Work request: Using the records that follow, copy every line containing the word "value".

___ Data

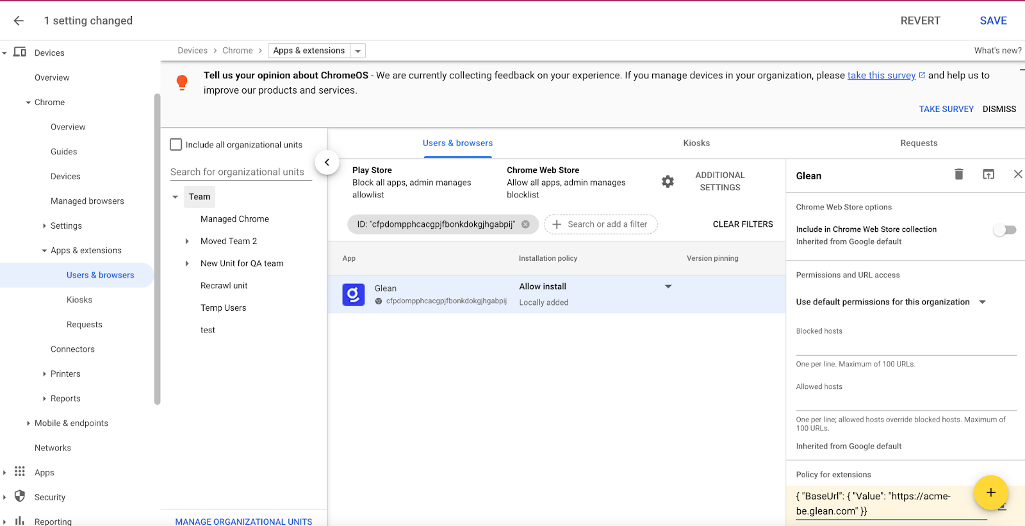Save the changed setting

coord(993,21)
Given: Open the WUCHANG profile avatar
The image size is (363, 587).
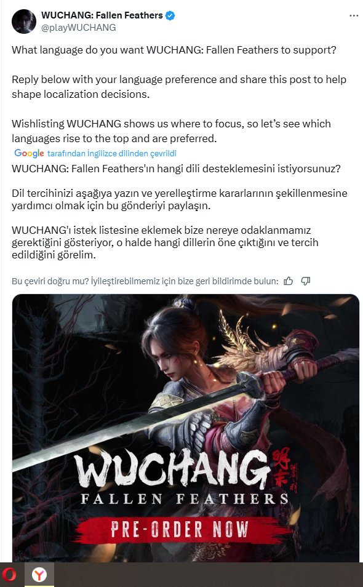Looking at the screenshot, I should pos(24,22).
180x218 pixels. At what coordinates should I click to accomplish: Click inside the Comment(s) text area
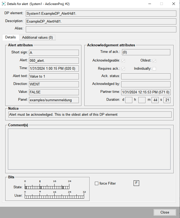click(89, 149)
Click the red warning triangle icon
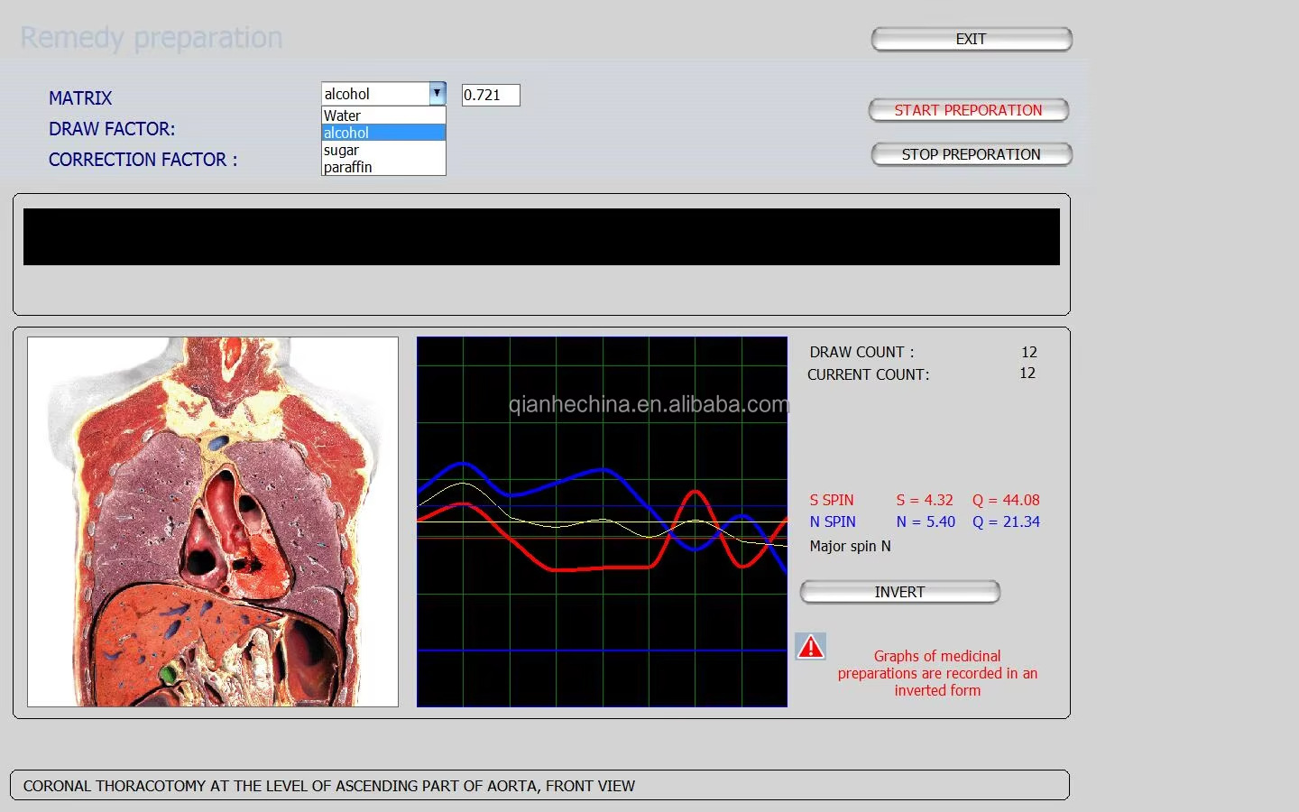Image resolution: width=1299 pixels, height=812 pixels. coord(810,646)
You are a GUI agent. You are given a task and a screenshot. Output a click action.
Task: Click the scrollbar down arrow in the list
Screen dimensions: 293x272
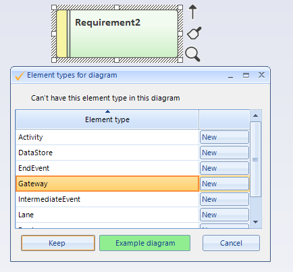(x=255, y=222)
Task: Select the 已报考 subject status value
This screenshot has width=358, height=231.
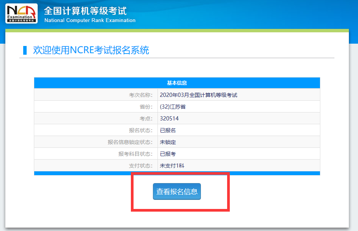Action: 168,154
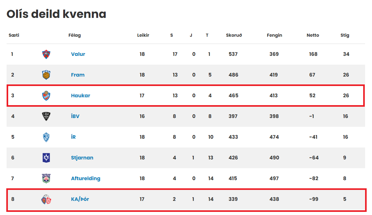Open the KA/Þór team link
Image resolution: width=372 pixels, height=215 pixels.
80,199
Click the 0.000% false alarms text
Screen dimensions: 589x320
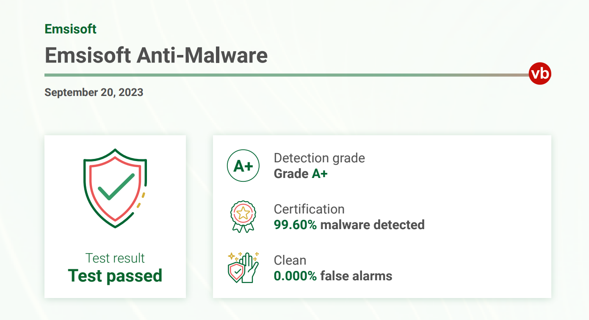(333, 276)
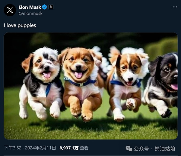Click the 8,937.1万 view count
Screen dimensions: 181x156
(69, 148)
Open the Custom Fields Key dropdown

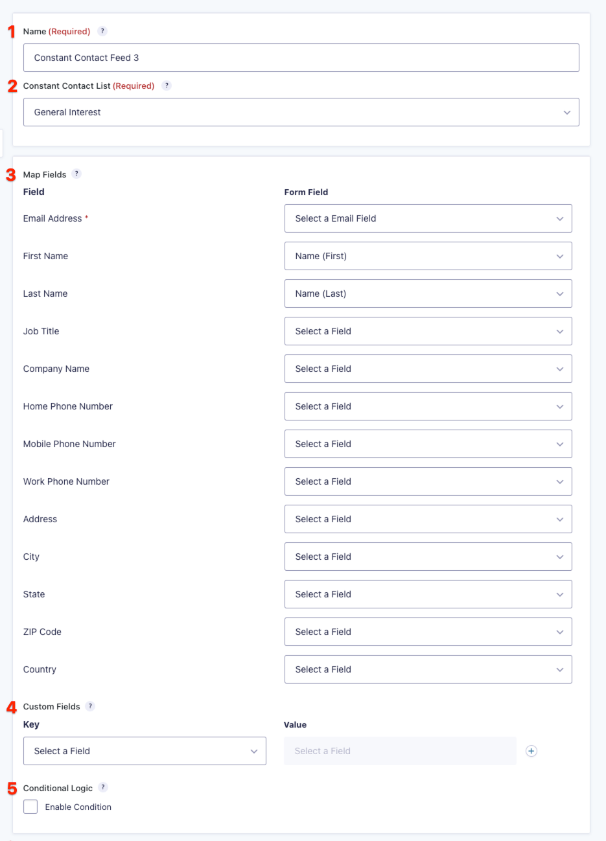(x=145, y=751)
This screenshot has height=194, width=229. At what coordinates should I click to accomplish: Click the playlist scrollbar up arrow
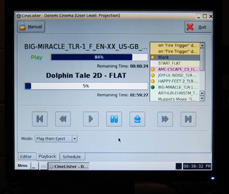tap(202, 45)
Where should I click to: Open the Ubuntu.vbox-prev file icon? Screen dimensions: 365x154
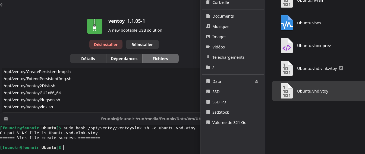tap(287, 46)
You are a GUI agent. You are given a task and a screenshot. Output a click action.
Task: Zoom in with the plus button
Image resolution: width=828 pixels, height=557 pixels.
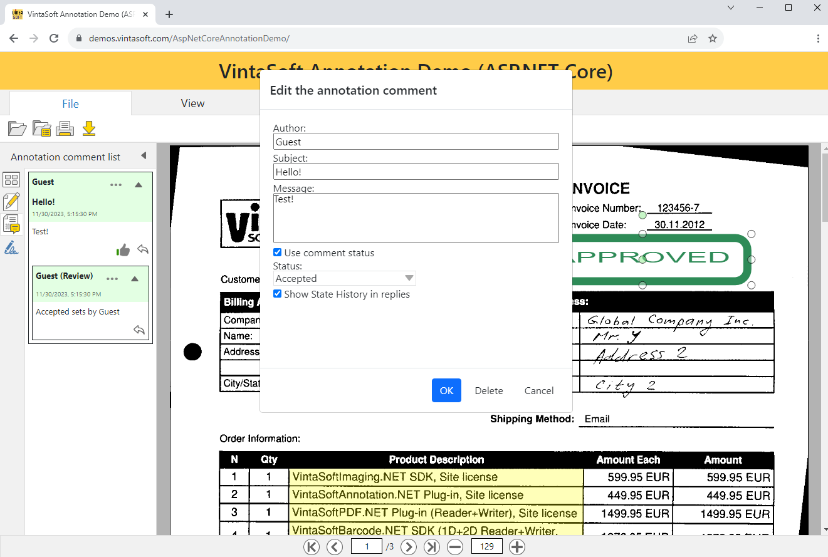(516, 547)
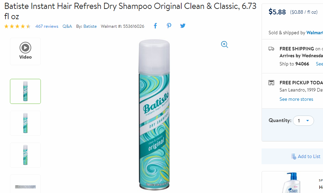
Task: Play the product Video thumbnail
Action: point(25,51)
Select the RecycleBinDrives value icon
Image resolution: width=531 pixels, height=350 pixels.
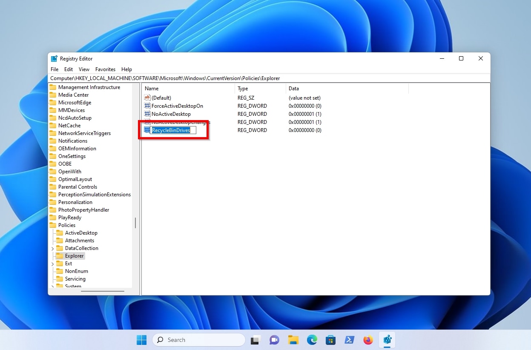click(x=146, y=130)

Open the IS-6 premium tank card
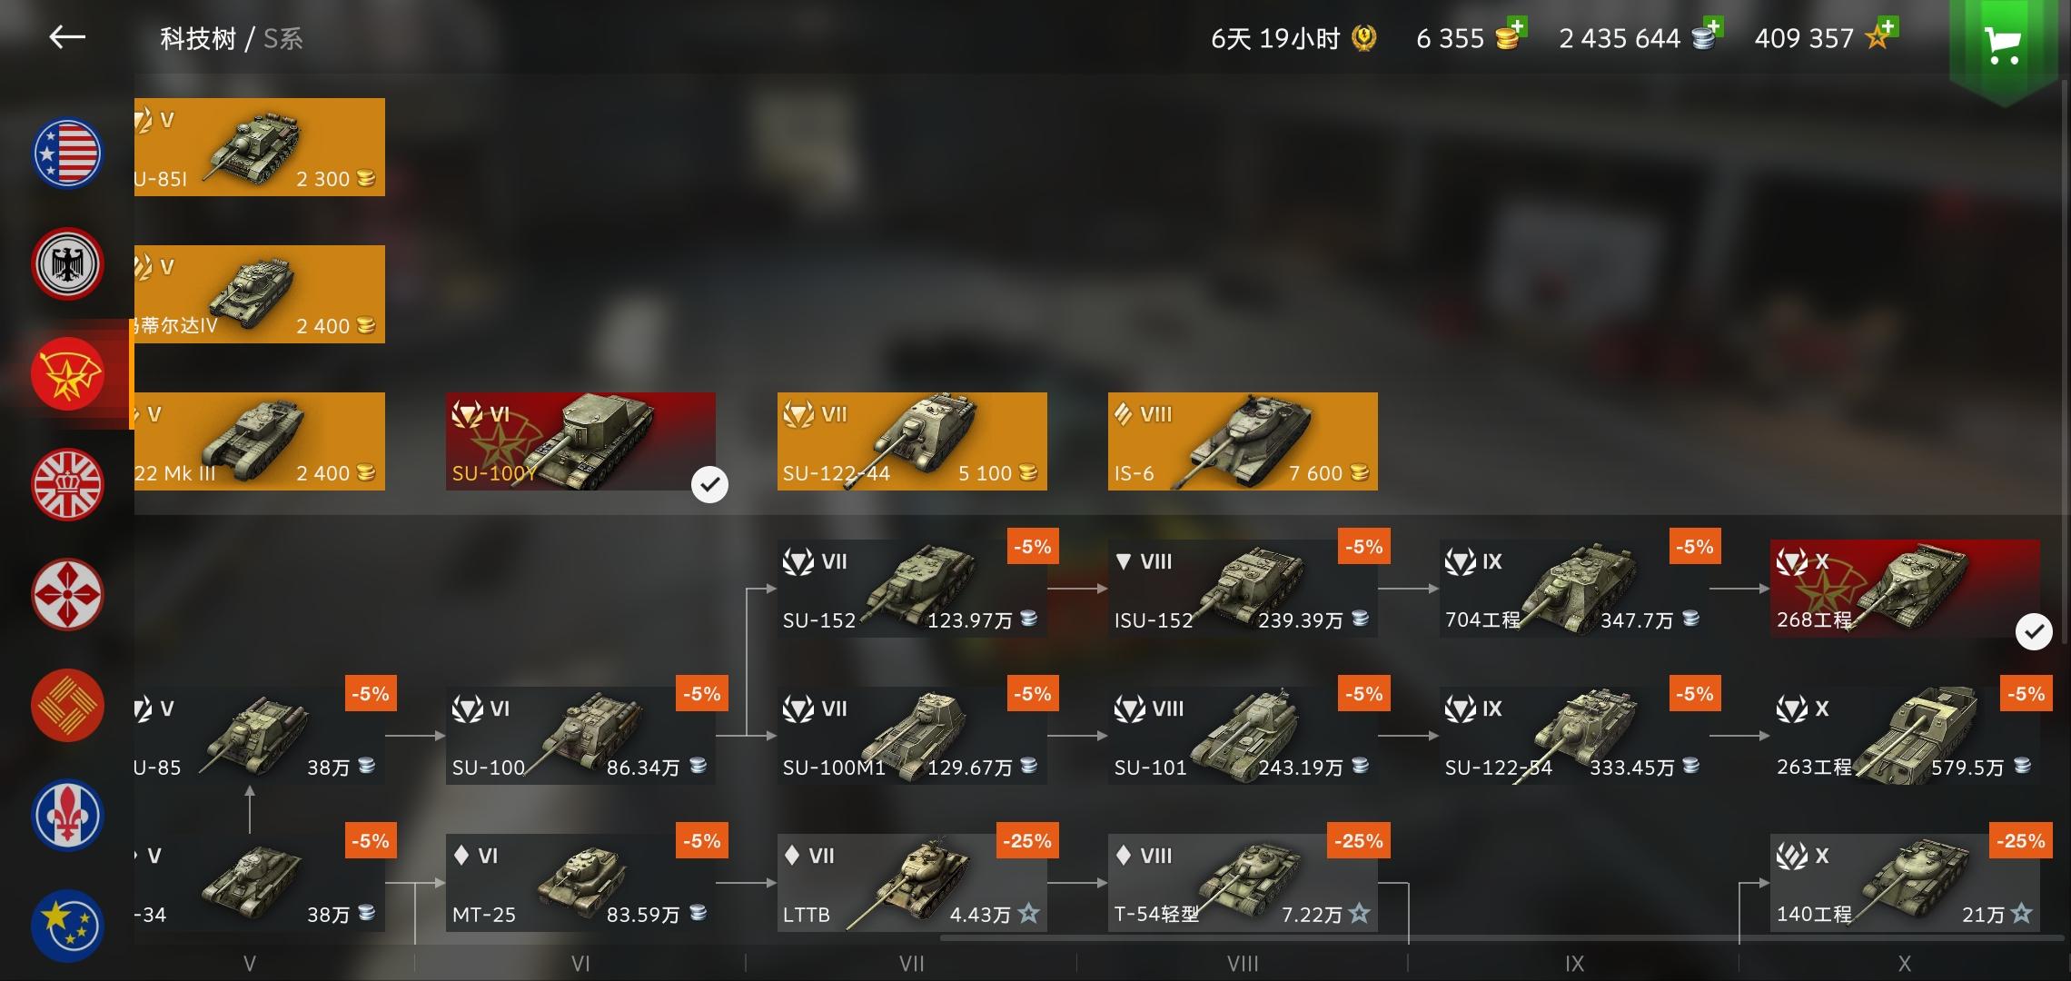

______

Answer for this exercise:
Task: Select the 已报考 subject status value
Select the RecycleBinDrives value icon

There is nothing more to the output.